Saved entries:
^^^^^^^^

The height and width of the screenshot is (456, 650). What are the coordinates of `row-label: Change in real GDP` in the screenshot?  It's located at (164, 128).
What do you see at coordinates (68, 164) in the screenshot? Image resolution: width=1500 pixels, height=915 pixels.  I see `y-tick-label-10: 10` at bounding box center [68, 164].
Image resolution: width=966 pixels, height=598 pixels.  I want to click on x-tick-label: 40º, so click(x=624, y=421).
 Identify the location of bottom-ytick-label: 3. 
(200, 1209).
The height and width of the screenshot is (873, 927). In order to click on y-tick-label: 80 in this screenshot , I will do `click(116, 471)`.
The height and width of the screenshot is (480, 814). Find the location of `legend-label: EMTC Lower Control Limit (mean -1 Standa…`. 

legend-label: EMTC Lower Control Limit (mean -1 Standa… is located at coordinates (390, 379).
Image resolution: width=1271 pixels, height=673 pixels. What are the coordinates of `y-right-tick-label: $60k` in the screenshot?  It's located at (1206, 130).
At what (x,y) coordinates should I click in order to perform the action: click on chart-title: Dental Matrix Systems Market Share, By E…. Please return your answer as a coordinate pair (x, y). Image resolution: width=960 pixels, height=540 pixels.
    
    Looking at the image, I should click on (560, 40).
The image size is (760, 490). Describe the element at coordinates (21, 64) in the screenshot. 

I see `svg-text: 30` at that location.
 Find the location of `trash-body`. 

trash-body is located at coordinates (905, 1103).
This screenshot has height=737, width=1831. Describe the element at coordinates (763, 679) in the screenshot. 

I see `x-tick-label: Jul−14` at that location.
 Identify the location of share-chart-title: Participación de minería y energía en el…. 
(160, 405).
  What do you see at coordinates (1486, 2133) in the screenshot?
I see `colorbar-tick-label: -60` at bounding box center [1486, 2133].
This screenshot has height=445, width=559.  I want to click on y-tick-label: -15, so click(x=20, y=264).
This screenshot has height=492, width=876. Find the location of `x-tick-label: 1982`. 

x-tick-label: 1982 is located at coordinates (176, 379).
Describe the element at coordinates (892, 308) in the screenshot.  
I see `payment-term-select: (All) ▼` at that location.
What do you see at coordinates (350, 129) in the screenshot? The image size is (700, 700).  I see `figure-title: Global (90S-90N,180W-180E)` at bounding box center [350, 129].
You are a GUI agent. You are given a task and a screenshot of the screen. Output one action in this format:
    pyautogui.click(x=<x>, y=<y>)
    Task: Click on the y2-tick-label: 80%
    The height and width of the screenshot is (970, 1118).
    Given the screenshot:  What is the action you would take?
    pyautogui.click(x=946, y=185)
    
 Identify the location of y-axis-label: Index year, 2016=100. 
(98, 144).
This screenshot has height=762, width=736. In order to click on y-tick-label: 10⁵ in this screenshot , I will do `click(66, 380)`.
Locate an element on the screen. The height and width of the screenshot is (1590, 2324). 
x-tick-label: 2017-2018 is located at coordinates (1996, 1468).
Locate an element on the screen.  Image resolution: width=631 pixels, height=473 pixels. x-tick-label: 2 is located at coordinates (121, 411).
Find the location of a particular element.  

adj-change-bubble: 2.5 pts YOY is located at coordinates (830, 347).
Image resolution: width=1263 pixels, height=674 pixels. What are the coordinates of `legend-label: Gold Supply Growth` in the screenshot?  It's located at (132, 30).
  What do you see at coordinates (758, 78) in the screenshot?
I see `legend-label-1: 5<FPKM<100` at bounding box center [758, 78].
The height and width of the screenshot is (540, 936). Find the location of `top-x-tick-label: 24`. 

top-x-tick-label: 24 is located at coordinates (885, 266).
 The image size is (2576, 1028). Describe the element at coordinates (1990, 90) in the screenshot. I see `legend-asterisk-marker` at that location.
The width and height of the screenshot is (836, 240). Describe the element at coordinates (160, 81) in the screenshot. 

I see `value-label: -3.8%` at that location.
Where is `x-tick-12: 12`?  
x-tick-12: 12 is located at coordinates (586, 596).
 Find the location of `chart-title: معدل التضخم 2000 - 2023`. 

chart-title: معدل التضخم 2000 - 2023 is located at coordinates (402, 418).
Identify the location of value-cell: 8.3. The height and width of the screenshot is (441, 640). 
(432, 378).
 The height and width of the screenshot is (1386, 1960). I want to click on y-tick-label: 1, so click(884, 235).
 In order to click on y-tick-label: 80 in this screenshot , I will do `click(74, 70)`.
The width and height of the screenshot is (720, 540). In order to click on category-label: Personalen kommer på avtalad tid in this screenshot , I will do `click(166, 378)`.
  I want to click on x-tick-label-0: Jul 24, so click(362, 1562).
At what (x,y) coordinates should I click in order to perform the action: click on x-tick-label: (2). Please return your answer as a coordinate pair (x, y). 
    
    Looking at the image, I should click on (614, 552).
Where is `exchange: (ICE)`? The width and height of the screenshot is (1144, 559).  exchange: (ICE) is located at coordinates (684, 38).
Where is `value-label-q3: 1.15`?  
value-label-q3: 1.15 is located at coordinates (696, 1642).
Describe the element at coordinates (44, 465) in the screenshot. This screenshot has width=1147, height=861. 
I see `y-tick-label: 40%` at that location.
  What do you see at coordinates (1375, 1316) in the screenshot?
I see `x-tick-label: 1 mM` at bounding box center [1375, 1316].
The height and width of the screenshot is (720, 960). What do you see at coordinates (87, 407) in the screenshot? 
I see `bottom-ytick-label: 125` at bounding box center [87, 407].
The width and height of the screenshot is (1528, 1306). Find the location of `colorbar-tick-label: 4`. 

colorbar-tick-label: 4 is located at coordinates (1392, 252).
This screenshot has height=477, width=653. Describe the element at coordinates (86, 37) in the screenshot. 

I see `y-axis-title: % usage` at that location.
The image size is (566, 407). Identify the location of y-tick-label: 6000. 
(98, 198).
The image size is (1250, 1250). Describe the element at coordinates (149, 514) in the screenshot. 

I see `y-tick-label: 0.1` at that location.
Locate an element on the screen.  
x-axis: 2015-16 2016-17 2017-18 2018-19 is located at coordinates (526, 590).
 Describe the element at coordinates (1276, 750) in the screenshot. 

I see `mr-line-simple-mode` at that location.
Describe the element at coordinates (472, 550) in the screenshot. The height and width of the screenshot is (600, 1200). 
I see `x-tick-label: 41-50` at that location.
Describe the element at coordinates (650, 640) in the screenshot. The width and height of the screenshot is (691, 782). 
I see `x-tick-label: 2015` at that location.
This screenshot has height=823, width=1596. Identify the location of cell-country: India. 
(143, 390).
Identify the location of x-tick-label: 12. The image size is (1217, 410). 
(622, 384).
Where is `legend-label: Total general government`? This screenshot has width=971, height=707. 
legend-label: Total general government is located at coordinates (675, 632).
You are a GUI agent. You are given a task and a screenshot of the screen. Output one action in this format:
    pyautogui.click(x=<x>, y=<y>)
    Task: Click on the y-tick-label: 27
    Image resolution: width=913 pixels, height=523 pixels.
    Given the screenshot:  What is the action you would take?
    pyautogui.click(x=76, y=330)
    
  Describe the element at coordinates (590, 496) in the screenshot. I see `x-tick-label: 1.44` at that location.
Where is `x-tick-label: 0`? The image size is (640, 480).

^^^^^^^^

WRITTEN TASK:
Present the rows above as a numbered list, omitting any blank lines.

ANSWER TO THIS EXERCISE:
1. The height and width of the screenshot is (456, 650). What are the coordinates of `row-label: Change in real GDP` in the screenshot?  It's located at (164, 128).
2. What do you see at coordinates (68, 164) in the screenshot? Image resolution: width=1500 pixels, height=915 pixels.  I see `y-tick-label-10: 10` at bounding box center [68, 164].
3. Image resolution: width=966 pixels, height=598 pixels.  I want to click on x-tick-label: 40º, so click(x=624, y=421).
4.  Identify the location of bottom-ytick-label: 3. 
5. (200, 1209).
6. The height and width of the screenshot is (873, 927). In order to click on y-tick-label: 80 in this screenshot , I will do `click(116, 471)`.
7. The height and width of the screenshot is (480, 814). Find the location of `legend-label: EMTC Lower Control Limit (mean -1 Standa…`. 
8. legend-label: EMTC Lower Control Limit (mean -1 Standa… is located at coordinates (390, 379).
9. Image resolution: width=1271 pixels, height=673 pixels. What are the coordinates of `y-right-tick-label: $60k` in the screenshot?  It's located at (1206, 130).
10. At what (x,y) coordinates should I click in order to perform the action: click on chart-title: Dental Matrix Systems Market Share, By E…. Please return your answer as a coordinate pair (x, y). Image resolution: width=960 pixels, height=540 pixels.
11.     Looking at the image, I should click on (560, 40).
12. The image size is (760, 490). Describe the element at coordinates (21, 64) in the screenshot. 
13. I see `svg-text: 30` at that location.
14.  Find the location of `trash-body`. 
15. trash-body is located at coordinates (905, 1103).
16. This screenshot has height=737, width=1831. Describe the element at coordinates (763, 679) in the screenshot. 
17. I see `x-tick-label: Jul−14` at that location.
18.  Identify the location of share-chart-title: Participación de minería y energía en el…. 
19. (160, 405).
20.   What do you see at coordinates (1486, 2133) in the screenshot?
21. I see `colorbar-tick-label: -60` at bounding box center [1486, 2133].
22. This screenshot has height=445, width=559.  I want to click on y-tick-label: -15, so click(x=20, y=264).
23. This screenshot has height=492, width=876. Find the location of `x-tick-label: 1982`. 
24. x-tick-label: 1982 is located at coordinates (176, 379).
25. Describe the element at coordinates (892, 308) in the screenshot.  
26. I see `payment-term-select: (All) ▼` at that location.
27. What do you see at coordinates (350, 129) in the screenshot? The image size is (700, 700).  I see `figure-title: Global (90S-90N,180W-180E)` at bounding box center [350, 129].
28. You are a GUI agent. You are given a task and a screenshot of the screen. Output one action in this format:
29.     pyautogui.click(x=<x>, y=<y>)
30.     Task: Click on the y2-tick-label: 80%
31.     The height and width of the screenshot is (970, 1118).
32.     Given the screenshot:  What is the action you would take?
33.     pyautogui.click(x=946, y=185)
34.  Identify the location of y-axis-label: Index year, 2016=100. 
35. (98, 144).
36. This screenshot has height=762, width=736. In order to click on y-tick-label: 10⁵ in this screenshot , I will do `click(66, 380)`.
37. Locate an element on the screen. The height and width of the screenshot is (1590, 2324). 
38. x-tick-label: 2017-2018 is located at coordinates (1996, 1468).
39. Locate an element on the screen.  Image resolution: width=631 pixels, height=473 pixels. x-tick-label: 2 is located at coordinates (121, 411).
40. Find the location of a particular element.  
41. adj-change-bubble: 2.5 pts YOY is located at coordinates (830, 347).
42. Image resolution: width=1263 pixels, height=674 pixels. What are the coordinates of `legend-label: Gold Supply Growth` in the screenshot?  It's located at (132, 30).
43.   What do you see at coordinates (758, 78) in the screenshot?
44. I see `legend-label-1: 5<FPKM<100` at bounding box center [758, 78].
45. The height and width of the screenshot is (540, 936). Find the location of `top-x-tick-label: 24`. 
46. top-x-tick-label: 24 is located at coordinates (885, 266).
47.  The image size is (2576, 1028). Describe the element at coordinates (1990, 90) in the screenshot. I see `legend-asterisk-marker` at that location.
48. The width and height of the screenshot is (836, 240). Describe the element at coordinates (160, 81) in the screenshot. 
49. I see `value-label: -3.8%` at that location.
50. Where is `x-tick-12: 12`?  
51. x-tick-12: 12 is located at coordinates (586, 596).
52.  Find the location of `chart-title: معدل التضخم 2000 - 2023`. 
53. chart-title: معدل التضخم 2000 - 2023 is located at coordinates (402, 418).
54. Identify the location of value-cell: 8.3. The height and width of the screenshot is (441, 640). 
55. (432, 378).
56.  The height and width of the screenshot is (1386, 1960). I want to click on y-tick-label: 1, so click(884, 235).
57.  In order to click on y-tick-label: 80 in this screenshot , I will do `click(74, 70)`.
58. The width and height of the screenshot is (720, 540). In order to click on category-label: Personalen kommer på avtalad tid in this screenshot , I will do `click(166, 378)`.
59.   I want to click on x-tick-label-0: Jul 24, so click(362, 1562).
60. At what (x,y) coordinates should I click in order to perform the action: click on x-tick-label: (2). Please return your answer as a coordinate pair (x, y). 
61.     Looking at the image, I should click on (614, 552).
62. Where is `exchange: (ICE)`? The width and height of the screenshot is (1144, 559).  exchange: (ICE) is located at coordinates (684, 38).
63. Where is `value-label-q3: 1.15`?  
64. value-label-q3: 1.15 is located at coordinates (696, 1642).
65. Describe the element at coordinates (44, 465) in the screenshot. This screenshot has width=1147, height=861. 
66. I see `y-tick-label: 40%` at that location.
67.   What do you see at coordinates (1375, 1316) in the screenshot?
68. I see `x-tick-label: 1 mM` at bounding box center [1375, 1316].
69. The height and width of the screenshot is (720, 960). What do you see at coordinates (87, 407) in the screenshot? 
70. I see `bottom-ytick-label: 125` at bounding box center [87, 407].
71. The width and height of the screenshot is (1528, 1306). Find the location of `colorbar-tick-label: 4`. 
72. colorbar-tick-label: 4 is located at coordinates (1392, 252).
73. This screenshot has height=477, width=653. Describe the element at coordinates (86, 37) in the screenshot. 
74. I see `y-axis-title: % usage` at that location.
75. The image size is (566, 407). Identify the location of y-tick-label: 6000. 
76. (98, 198).
77. The image size is (1250, 1250). Describe the element at coordinates (149, 514) in the screenshot. 
78. I see `y-tick-label: 0.1` at that location.
79. Locate an element on the screen.  
80. x-axis: 2015-16 2016-17 2017-18 2018-19 is located at coordinates (526, 590).
81.  Describe the element at coordinates (1276, 750) in the screenshot. 
82. I see `mr-line-simple-mode` at that location.
83. Describe the element at coordinates (472, 550) in the screenshot. The height and width of the screenshot is (600, 1200). 
84. I see `x-tick-label: 41-50` at that location.
85. Describe the element at coordinates (650, 640) in the screenshot. The width and height of the screenshot is (691, 782). 
86. I see `x-tick-label: 2015` at that location.
87. This screenshot has height=823, width=1596. Identify the location of cell-country: India. 
88. (143, 390).
89. Identify the location of x-tick-label: 12. The image size is (1217, 410). 
90. (622, 384).
91. Where is `legend-label: Total general government`? This screenshot has width=971, height=707. 
92. legend-label: Total general government is located at coordinates (675, 632).
93. You are a GUI agent. You are given a task and a screenshot of the screen. Output one action in this format:
94.     pyautogui.click(x=<x>, y=<y>)
95.     Task: Click on the y-tick-label: 27
96.     Image resolution: width=913 pixels, height=523 pixels.
97.     Given the screenshot:  What is the action you would take?
98.     pyautogui.click(x=76, y=330)
99.   Describe the element at coordinates (590, 496) in the screenshot. I see `x-tick-label: 1.44` at that location.
100. Where is `x-tick-label: 0`? The image size is (640, 480).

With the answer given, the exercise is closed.